Otto Flimm, Vorsitzender des Vereins Ja zum Nürburgring.
Foto: Jan Lindner

Flimm: "Sie haben falsch gespielt. Sie wollen den Ring komplett ausschreiben und zu einem möglichst hohen Preis verkaufen, damit sie das Problem los sind. Das gleiche Ziel hat die Landesregierung." Er sagte das bei einer Mitgliederversammlung in der Nürburger Graf-Ulrich-Halle vor 120 Menschen.

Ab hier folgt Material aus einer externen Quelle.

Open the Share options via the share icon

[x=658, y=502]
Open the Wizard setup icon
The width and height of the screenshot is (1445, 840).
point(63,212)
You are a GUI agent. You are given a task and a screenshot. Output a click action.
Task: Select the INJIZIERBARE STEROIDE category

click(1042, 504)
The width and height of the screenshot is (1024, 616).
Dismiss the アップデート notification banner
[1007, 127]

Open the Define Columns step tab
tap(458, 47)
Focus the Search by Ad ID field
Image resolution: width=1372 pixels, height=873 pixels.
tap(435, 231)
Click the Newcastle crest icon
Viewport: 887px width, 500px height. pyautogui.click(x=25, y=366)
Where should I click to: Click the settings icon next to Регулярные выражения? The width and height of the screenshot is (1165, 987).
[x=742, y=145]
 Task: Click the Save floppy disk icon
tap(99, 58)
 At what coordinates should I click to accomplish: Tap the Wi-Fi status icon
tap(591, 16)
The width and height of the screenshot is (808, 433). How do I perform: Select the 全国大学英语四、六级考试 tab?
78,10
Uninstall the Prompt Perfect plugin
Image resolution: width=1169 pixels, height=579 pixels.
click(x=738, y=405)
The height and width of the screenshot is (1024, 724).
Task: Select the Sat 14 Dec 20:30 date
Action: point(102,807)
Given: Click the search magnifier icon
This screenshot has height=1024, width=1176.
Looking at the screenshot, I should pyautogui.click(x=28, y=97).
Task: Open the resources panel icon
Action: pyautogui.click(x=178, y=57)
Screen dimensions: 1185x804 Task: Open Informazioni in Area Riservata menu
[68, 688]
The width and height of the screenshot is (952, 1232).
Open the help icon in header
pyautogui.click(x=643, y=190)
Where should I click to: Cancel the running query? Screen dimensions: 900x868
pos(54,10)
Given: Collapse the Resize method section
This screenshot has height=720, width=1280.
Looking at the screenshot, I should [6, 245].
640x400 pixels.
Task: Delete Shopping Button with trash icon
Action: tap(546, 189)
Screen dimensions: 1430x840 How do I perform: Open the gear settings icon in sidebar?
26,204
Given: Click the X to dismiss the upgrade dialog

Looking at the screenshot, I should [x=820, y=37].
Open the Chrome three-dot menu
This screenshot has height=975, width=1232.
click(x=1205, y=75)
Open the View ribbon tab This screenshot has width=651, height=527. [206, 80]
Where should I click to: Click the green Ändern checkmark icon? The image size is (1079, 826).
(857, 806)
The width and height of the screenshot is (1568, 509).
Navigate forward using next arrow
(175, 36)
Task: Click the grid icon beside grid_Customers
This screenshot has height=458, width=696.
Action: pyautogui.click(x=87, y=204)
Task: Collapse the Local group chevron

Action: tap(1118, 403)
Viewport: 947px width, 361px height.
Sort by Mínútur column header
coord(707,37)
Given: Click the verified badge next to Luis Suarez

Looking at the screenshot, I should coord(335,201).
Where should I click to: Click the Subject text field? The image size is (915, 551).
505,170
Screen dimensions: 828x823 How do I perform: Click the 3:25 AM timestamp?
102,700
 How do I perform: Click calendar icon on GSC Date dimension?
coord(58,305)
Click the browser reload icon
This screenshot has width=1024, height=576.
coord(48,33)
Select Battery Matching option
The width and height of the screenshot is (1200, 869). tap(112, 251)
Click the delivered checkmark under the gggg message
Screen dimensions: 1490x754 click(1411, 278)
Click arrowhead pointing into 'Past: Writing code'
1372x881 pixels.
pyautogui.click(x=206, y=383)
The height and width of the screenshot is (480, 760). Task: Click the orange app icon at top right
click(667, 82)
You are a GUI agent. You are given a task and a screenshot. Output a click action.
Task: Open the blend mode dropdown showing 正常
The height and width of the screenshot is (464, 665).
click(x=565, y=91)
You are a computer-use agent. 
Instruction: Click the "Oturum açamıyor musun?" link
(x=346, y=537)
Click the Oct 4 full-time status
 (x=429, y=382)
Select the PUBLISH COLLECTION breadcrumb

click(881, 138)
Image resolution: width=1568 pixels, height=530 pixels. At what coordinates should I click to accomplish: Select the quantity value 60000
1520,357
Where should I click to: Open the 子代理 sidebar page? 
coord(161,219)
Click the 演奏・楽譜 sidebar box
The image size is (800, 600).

Hintergrund: Flimm und sein Verein hatten sich seit Sommer 2012 in Gesprächen mit den Sanierern Thomas Schmidt und Jens Lieser befunden und die Zukunft des Nürburgrings diskutiert. Flimm: "Ich hatte bis vor kurzem den Eindruck, dass wir dasselbe Ziel verfolgen, und nicht vorschnell handeln." Aber offenbar seien die Sanierer an einer "direkten, einfachen und für sie lukrativeren Lösung interessiert. Unser Weg ist deutlich dorniger." Schmidt und Lieser hatten am Mittwoch angekündigt, den Nürburgring komplett ausschreiben und verkaufen zu wollen. Ab April könnte demnach die heiße Phase des Verkaufsprozesses beginnen.

Das Ziel von Flimm und seinem Verein: Rennstrecke sowie der Freizeit- und Gastronomiebereich sollen strikt getrennt werden. Während dann Erlebniswelt und Hotels europaweit und transparent ausgeschrieben werden, soll die Rennstrecke weiter zugänglich für den Breitensport sein und dem Allgemeinwohl der Menschen in der Ring-Region dienen.

Genau diese Aspekte sieht der ehemalige ADAC-Präsident durch Ausschreibung und Verkauf gefährdet. Dieser Weg ist zwar durch die EU-Kommission aufgrund der zu Unrecht geflossenen Beihilfen vorgeschrieben. Flimm argumentiert aber: "Die Beihilfen des Landes sind nur in den Freizeitbereich geflossen. Davon hatte die Rennstrecke nichts. Sie kann also abgetrennt werden – wenn man es nur will."

Der 83-Jährige sagte weiter: "90 Prozent der Veranstaltungen auf dem Ring dienen dem Breitensport." Das müsse man der EU-Kommission in Brüssel deutlich machen. Wenn nun ein gewinnorientierter Immobilienfonds den Ring kaufen würde, wäre damit Schluss: "Der Breitensport hätte keinen Zugang mehr." Flimm hat auch nichts dagegen, wenn ein motorsportbegeisterter Oligarch oder Scheich die Rennstrecke kaufen würde – solange das Allgemeinwohl erhalten bleibt: "Das Idealmodell ist aber eine gemeinnützige Stiftung, die nicht auf Profit aus ist."

Nürburgs Bürgermeister Reinhold Schüssler warf der Region Untätigkeit vor: "Die meisten interessiert es gar nicht. Heute sind ja 80 Prozent Fremde hier."